THE TASKS:
(a) Reproduce a passage from the comics blog post, beginning at the words "Sunday, December 18, 2011" and stopping after the words "by Norm Breyfogle.".
(b) Answer these questions from the comics blog post:
(i) Who made the image of Ra's al Ghul fighting the winged monster?
(ii) For which site was the piece about Ragman written?
(iii) In what year did the original Ragman series come out?

DOCUMENT EXCERPT:
------------

Sunday, December 18, 2011

Links and sundry

In addition to a scene where Batman gets his ass kicked harder than at pretty much any other point in his career—including being set on fire and having the pointy side of a shove embedded in his chest cavity—Batman: Birth of The Demon features something else I don't recall seeing in any other Batman comics I've ever read: Ra's al Ghul's bare ass. That's him above, fighting the dark, winged monster he encounters in his dreams, which gradually takes the shape of Batman through the centuries of dreaming. The image is, of course, by Norm Breyfogle.


I didn't end up using the above image in that piece I wrote about Ragman for Robot 6 this week, opting instead for an image from a house ad that Ragman creator Joe Kubert did for the original 1976 series, but I really like it, and went to the trouble of cropping it, so I'll just stick it here.

------------

SUPPLIED INFORMATION:

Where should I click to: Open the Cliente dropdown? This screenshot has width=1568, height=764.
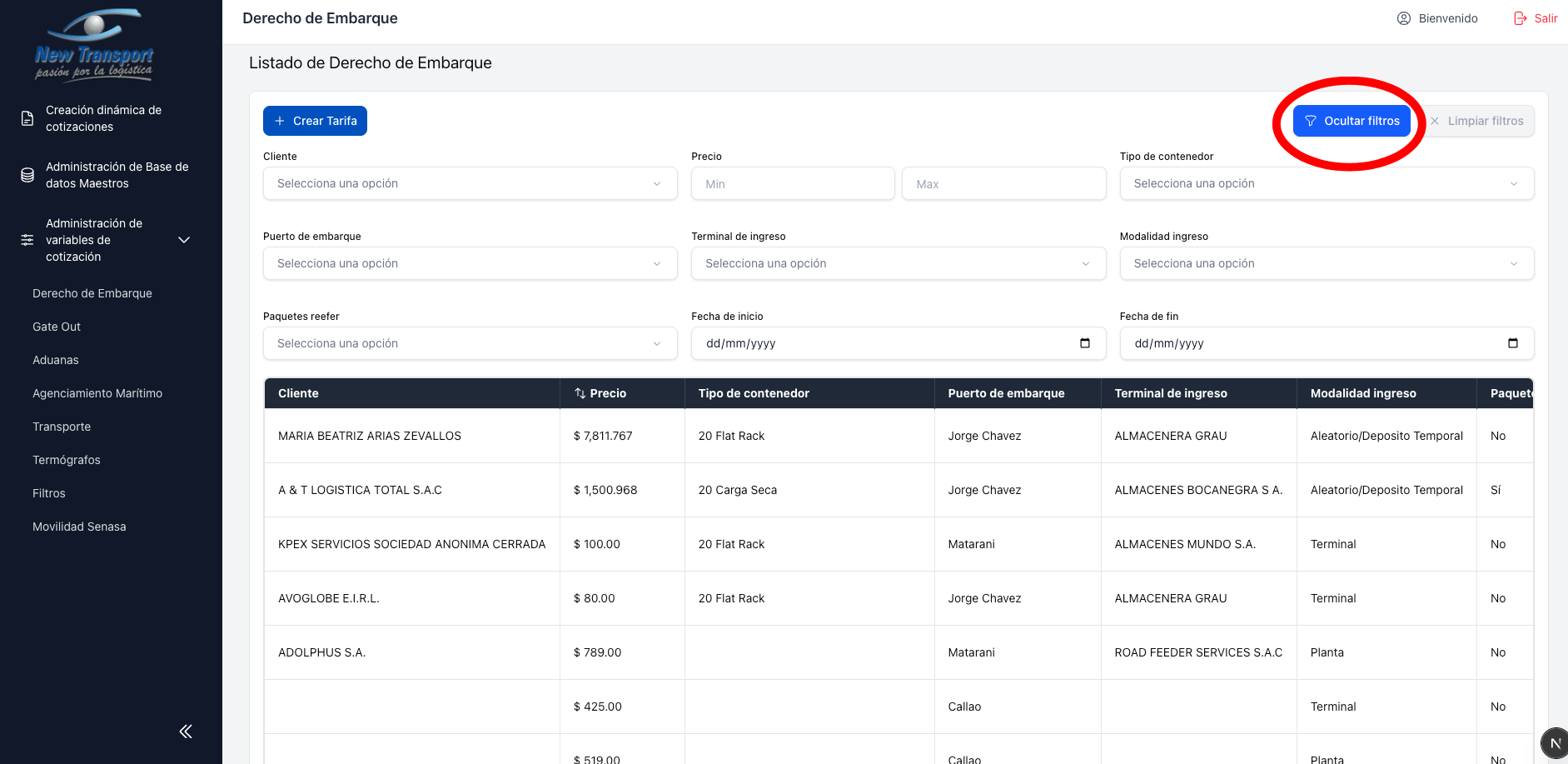coord(470,183)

------------

OUTPUTS:
(a)
Sunday, December 18, 2011

Links and sundry

In addition to a scene where Batman gets his ass kicked harder than at pretty much any other point in his career—including being set on fire and having the pointy side of a shove embedded in his chest cavity—Batman: Birth of The Demon features something else I don't recall seeing in any other Batman comics I've ever read: Ra's al Ghul's bare ass. That's him above, fighting the dark, winged monster he encounters in his dreams, which gradually takes the shape of Batman through the centuries of dreaming. The image is, of course, by Norm Breyfogle.

(b)
(i) Norm Breyfogle
(ii) Robot 6
(iii) 1976